Actually, the friend only lasted for 8 months of this regime.  She has hired a maid, and now can go for walks or groceries without worrying that a child’s needs are going unmet while she’s out.

So, not exactly a schedule that creates relaxed family time for mothers (or whoever is the stay-at-home parent).  But certainly it’s an efficient use of school buildings.

ESL in Singapore schools

I think I mentioned in a previous post that Singapore schools serve a diverse population: Chinese, Malay, Tamil and European kids mingle in them.  The language of education and commerce is English, so everyone is required to learn English in school.  Moreover, everyone is required to achieve literacy in their mother tongue as part of the curriculum as well, so every child takes frequent English and Mother Tongue classes.  The mother tongues taught in Singapore are Mandarin (not Hokkien, the primary dialect spoken in traditional Chinese Singaporean homes), Tamil, and Bahasa Malaya.  If your mother tongue is English, you can choose another to learn as a second language, but I’m not sure you’ll be held to the same performance standards on the school-leaving exams.

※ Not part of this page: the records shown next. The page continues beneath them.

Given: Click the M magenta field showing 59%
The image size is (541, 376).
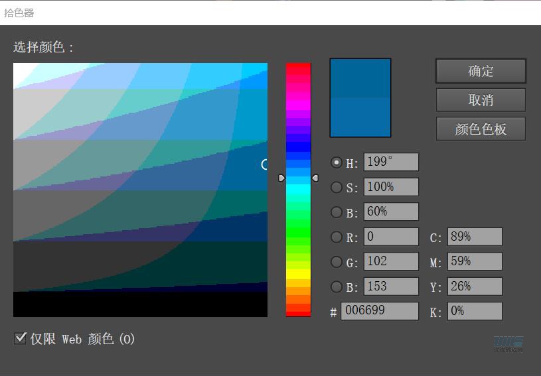Looking at the screenshot, I should 474,262.
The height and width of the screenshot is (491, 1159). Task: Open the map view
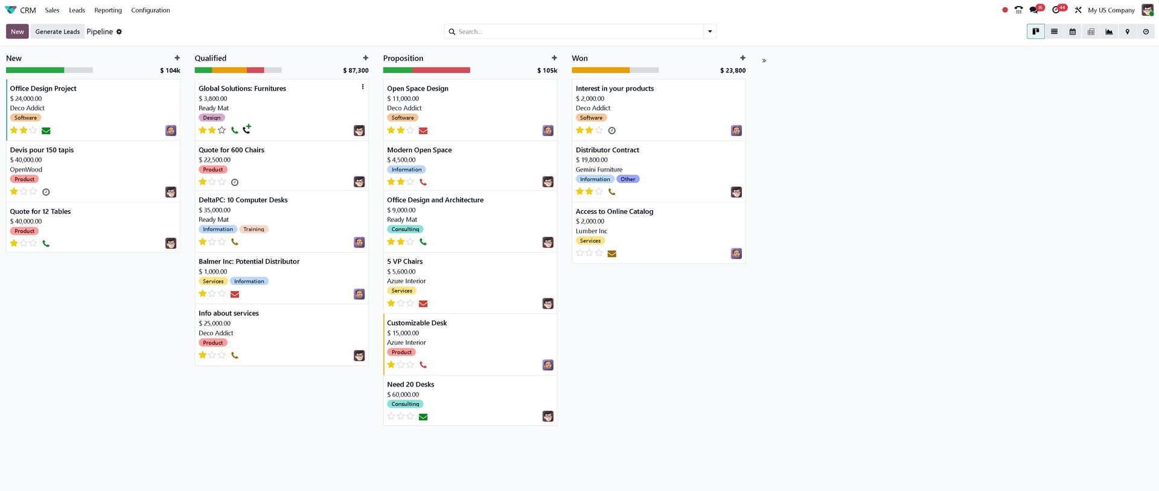point(1127,31)
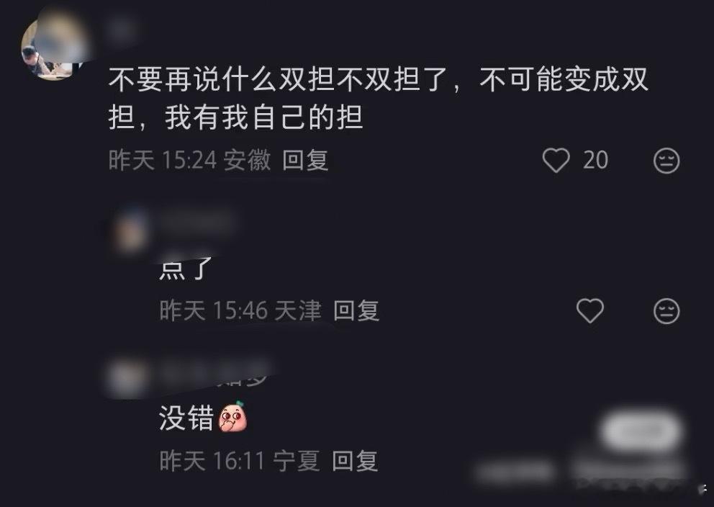Click the timestamp 昨天 15:24 安徽

coord(189,161)
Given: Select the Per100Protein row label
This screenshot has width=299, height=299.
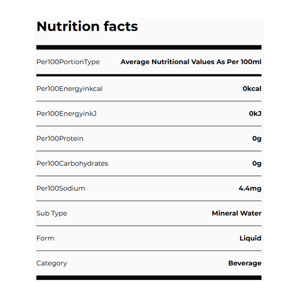Looking at the screenshot, I should click(60, 139).
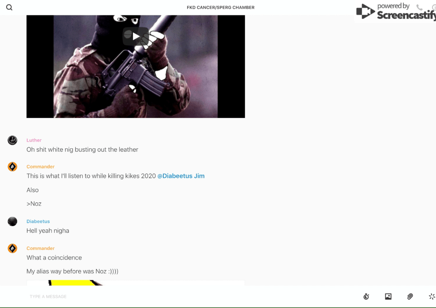Click the picture upload icon

point(388,297)
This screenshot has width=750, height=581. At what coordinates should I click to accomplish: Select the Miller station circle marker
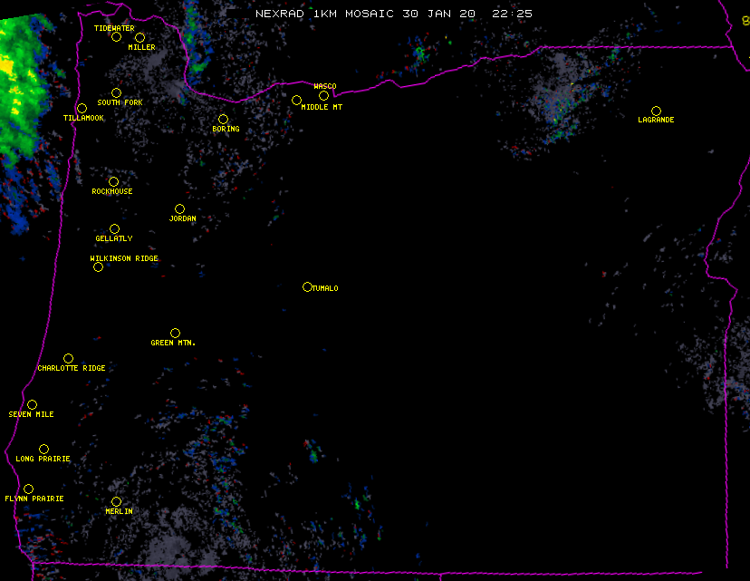(x=139, y=37)
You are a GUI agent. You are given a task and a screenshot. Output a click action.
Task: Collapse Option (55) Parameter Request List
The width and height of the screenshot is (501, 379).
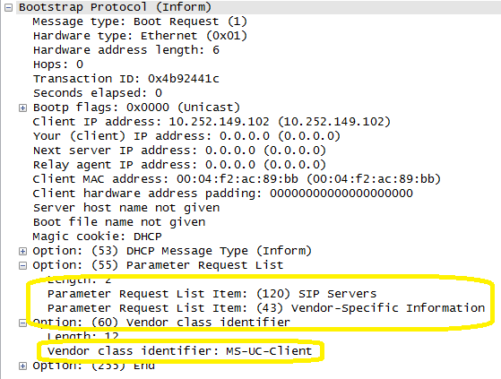pos(22,265)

But while this system has worked pretty well so far, it’s bumping into two problems that other societies with a lot of immigrants are encountering.  New kids are entering the country, and thus the schools, with no prior training in English.  And moreover, they’re coming from countries where the mother tongue is not one that is taught in Singapore schools.

So while we know that kids will quickly pick up enough English to get along in school, can we reasonably expect them to receive tuition in Tagalog? Nepali? Hindi or Urdu?  The point of the Mother Tongue program is to get kids well educated in their home languages, and able to communicate at advanced levels with their linguistic fellows - with the hope that these kids will be able to represent or negotiate for those communities in the future.  But again, how realistic is this?

If you  have a city like mine in California, the kids at the local elementary school speak 40 different languages at home - it’s not all Spanish.  So while we can easily see the merits of bilingual education for trade (English/Spanish, or English/Mandarin), how can we possibly support the educational and social needs of kids whose families speak Russian, Croatian, Hungarian, Telugu, Korean, Mandarin, Tagalog, Vietnamese, Portuguese, Arabic, Hebrew, Setswana, Japanese, and so forth? 

Will Singapore demand that kids from non-traditional mother tongues adopt a foreign mother tongue when they get here, on the grounds that formal instruction in two languages, whether or not you speak them at home, is better than in English only?  That would be an interesting policy discussion to hear. Or do the new immigrant groups have to achieve a critical mass before a new policy is mooted?

Just for comparison, the international schools here all offer/require second language study.  Almost all of the English-medium schools offer Mandarin and French in elementary school, and some of them branch out to offer Japanese and Spanish in higher grades.